## [WHAT YOU NEED TO DO]
Your answer should reproduce every line of the material in which the word "agent" occurs.

## [RECORDS FOR THIS EXERCISE]
◆ ◆ ◆ ◆ ◆ ◆ ◆
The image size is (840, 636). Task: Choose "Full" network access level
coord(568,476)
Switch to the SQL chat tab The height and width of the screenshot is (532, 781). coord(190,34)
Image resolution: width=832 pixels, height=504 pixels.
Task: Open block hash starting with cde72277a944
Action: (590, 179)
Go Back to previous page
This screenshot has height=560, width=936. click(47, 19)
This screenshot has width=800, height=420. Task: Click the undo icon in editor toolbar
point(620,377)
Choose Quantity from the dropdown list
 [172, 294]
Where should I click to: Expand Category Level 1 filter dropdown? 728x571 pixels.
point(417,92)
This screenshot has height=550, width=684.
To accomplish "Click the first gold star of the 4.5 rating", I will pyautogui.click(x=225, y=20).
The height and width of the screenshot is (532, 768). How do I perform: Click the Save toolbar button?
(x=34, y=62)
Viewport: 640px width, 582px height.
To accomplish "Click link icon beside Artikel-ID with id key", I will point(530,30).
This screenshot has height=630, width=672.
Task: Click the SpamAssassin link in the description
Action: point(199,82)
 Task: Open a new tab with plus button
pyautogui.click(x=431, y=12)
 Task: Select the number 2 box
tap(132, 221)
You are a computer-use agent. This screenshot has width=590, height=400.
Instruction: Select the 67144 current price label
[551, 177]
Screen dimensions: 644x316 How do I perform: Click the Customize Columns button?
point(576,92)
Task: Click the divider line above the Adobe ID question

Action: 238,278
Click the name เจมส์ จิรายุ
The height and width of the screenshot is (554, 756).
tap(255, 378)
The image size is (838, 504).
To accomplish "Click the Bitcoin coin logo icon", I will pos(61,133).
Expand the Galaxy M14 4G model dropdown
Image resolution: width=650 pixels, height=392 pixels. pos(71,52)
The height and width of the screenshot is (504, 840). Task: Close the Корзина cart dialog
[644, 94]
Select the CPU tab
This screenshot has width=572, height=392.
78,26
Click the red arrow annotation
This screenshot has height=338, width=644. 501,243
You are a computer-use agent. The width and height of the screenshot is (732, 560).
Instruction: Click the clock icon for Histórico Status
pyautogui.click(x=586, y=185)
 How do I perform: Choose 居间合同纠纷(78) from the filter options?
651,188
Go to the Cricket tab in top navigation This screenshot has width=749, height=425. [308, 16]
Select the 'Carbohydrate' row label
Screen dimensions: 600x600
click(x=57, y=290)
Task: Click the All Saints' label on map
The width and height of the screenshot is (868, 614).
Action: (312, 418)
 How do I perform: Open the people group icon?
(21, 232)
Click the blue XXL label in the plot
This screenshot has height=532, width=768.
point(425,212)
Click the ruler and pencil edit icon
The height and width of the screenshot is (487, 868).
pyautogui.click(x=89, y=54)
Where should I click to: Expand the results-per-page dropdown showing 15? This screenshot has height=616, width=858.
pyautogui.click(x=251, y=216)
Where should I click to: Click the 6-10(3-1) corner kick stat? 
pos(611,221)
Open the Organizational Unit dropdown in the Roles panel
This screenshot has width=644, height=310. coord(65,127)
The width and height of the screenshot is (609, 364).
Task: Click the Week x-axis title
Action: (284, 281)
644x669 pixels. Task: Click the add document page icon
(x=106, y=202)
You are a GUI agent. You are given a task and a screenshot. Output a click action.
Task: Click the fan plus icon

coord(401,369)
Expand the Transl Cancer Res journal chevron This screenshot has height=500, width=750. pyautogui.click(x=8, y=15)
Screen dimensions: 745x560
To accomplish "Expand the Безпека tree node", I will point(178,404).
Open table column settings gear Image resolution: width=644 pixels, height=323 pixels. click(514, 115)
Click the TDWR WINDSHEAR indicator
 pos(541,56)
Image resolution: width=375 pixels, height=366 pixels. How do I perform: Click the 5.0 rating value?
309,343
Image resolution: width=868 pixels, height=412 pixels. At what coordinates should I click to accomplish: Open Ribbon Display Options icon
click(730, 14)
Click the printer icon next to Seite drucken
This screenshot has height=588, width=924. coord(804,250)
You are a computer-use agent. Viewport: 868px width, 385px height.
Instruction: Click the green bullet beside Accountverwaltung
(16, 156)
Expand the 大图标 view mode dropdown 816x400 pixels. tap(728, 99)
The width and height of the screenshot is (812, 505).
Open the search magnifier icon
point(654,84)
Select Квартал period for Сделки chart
◆ ◆ ◆ ◆ ◆ ◆ ◆
## [SOLUTION FOR THIS EXERCISE]
You are a computer-use agent. This screenshot has width=590, height=400.
You are a computer-use agent. The width and height of the screenshot is (732, 560).
You are a GUI agent. You are given a task and a screenshot. Output a click action.
You are a computer-use agent. Viewport: 868px width, 385px height.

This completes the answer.